* [Your objective] Below are entries. Copy exactly the lines running from the line that holds "has width=1200, height=675." to the line that holds "Click the isolated", with both ends included.

Source data START

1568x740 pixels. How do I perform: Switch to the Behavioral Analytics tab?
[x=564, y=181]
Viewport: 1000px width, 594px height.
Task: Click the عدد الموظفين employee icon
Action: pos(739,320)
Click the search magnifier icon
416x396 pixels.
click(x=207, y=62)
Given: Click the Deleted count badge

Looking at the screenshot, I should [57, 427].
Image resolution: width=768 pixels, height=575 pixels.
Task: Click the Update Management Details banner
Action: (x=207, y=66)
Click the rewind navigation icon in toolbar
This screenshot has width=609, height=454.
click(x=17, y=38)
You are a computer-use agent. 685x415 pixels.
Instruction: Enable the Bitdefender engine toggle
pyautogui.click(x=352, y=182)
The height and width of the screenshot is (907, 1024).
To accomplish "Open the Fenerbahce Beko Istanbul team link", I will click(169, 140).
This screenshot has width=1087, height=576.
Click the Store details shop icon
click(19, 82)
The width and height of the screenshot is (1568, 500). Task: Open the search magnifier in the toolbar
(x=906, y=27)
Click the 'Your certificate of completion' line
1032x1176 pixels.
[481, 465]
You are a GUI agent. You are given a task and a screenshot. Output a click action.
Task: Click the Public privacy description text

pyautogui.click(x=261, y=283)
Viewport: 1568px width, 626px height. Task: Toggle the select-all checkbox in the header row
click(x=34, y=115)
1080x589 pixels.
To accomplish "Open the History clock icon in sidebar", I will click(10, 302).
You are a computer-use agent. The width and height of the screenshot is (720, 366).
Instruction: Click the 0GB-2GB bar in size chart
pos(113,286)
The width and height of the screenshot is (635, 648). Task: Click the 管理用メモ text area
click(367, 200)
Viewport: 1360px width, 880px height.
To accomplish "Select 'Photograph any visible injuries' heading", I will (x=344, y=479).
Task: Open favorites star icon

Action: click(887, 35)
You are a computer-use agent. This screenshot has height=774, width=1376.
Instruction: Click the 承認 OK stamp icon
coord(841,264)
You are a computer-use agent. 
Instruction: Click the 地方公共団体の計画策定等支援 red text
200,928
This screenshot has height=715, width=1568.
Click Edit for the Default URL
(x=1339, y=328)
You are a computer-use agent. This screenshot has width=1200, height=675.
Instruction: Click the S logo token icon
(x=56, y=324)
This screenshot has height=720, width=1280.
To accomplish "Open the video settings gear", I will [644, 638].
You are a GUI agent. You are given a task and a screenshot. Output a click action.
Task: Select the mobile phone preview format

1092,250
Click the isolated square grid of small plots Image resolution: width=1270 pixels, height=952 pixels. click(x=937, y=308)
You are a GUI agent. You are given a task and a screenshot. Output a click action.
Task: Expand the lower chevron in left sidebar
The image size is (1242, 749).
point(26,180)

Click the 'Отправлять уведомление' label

Source data END

* [Answer to the problem]
You are a computer-use agent. This screenshot has width=1200, height=675.
Instruction: Click the S logo token icon
(x=56, y=324)
This screenshot has height=720, width=1280.
To accomplish "Open the video settings gear", I will [644, 638].
You are a GUI agent. You are given a task and a screenshot. Output a click action.
Task: Select the mobile phone preview format

1092,250
Click the isolated square grid of small plots Image resolution: width=1270 pixels, height=952 pixels. click(x=937, y=308)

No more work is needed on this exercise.